• _WORK INSTRUCTIONS_: Exactly transcribe the line that holds "Switch to the name(s) & addressing tab" and every remaining line of the records, up to and including the final one, with nothing else.

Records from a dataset
[Start of Attachment]

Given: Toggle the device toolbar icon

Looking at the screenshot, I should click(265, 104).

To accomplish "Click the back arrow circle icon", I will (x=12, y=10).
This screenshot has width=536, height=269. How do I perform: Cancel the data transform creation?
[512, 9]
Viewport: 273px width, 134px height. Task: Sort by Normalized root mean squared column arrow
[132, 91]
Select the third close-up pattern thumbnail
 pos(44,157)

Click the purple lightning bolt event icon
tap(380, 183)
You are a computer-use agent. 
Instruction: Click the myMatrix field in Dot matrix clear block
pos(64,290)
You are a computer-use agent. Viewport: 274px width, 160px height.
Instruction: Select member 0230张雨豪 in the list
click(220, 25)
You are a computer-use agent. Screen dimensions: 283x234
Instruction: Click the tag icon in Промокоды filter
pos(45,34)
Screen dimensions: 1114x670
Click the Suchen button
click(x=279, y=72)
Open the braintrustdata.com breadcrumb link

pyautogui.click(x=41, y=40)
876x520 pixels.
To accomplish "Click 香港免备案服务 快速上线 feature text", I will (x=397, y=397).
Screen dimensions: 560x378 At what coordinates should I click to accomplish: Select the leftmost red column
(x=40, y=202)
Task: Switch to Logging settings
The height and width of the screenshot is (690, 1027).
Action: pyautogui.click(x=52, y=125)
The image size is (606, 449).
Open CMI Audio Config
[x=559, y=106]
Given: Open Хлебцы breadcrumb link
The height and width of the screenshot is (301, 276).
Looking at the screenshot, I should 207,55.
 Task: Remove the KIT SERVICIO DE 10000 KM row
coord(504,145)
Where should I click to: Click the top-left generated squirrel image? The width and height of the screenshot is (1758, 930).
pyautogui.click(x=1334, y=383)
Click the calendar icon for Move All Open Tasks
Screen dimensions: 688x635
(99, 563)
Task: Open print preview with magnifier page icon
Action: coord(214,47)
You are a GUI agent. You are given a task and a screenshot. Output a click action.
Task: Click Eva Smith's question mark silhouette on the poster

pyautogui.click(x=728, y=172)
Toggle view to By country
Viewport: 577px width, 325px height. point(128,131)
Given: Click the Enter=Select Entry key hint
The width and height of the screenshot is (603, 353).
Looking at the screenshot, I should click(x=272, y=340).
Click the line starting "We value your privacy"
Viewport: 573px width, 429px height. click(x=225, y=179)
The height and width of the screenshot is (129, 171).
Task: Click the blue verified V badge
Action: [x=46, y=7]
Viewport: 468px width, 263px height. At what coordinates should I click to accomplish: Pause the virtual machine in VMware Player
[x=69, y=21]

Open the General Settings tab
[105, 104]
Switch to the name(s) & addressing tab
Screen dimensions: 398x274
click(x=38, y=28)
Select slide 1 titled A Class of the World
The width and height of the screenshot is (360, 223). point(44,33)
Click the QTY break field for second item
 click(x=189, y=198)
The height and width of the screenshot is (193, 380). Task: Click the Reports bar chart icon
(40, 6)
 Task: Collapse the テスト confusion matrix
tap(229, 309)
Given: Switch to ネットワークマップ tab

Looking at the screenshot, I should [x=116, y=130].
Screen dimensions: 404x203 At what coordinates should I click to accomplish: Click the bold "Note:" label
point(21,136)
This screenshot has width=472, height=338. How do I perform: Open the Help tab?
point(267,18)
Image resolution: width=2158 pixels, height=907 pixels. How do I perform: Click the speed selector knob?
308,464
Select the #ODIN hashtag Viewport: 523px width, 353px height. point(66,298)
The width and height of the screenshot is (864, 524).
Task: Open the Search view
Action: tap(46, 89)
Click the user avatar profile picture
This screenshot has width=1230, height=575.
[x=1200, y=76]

[End of Attachment]

• _OUTPUT FOR THIS TASK_:
Switch to the name(s) & addressing tab
Screen dimensions: 398x274
click(x=38, y=28)
Select slide 1 titled A Class of the World
The width and height of the screenshot is (360, 223). point(44,33)
Click the QTY break field for second item
 click(x=189, y=198)
The height and width of the screenshot is (193, 380). Task: Click the Reports bar chart icon
(40, 6)
 Task: Collapse the テスト confusion matrix
tap(229, 309)
Given: Switch to ネットワークマップ tab

Looking at the screenshot, I should [x=116, y=130].
Screen dimensions: 404x203 At what coordinates should I click to accomplish: Click the bold "Note:" label
point(21,136)
This screenshot has width=472, height=338. How do I perform: Open the Help tab?
point(267,18)
Image resolution: width=2158 pixels, height=907 pixels. How do I perform: Click the speed selector knob?
308,464
Select the #ODIN hashtag Viewport: 523px width, 353px height. point(66,298)
The width and height of the screenshot is (864, 524).
Task: Open the Search view
Action: tap(46, 89)
Click the user avatar profile picture
This screenshot has width=1230, height=575.
[x=1200, y=76]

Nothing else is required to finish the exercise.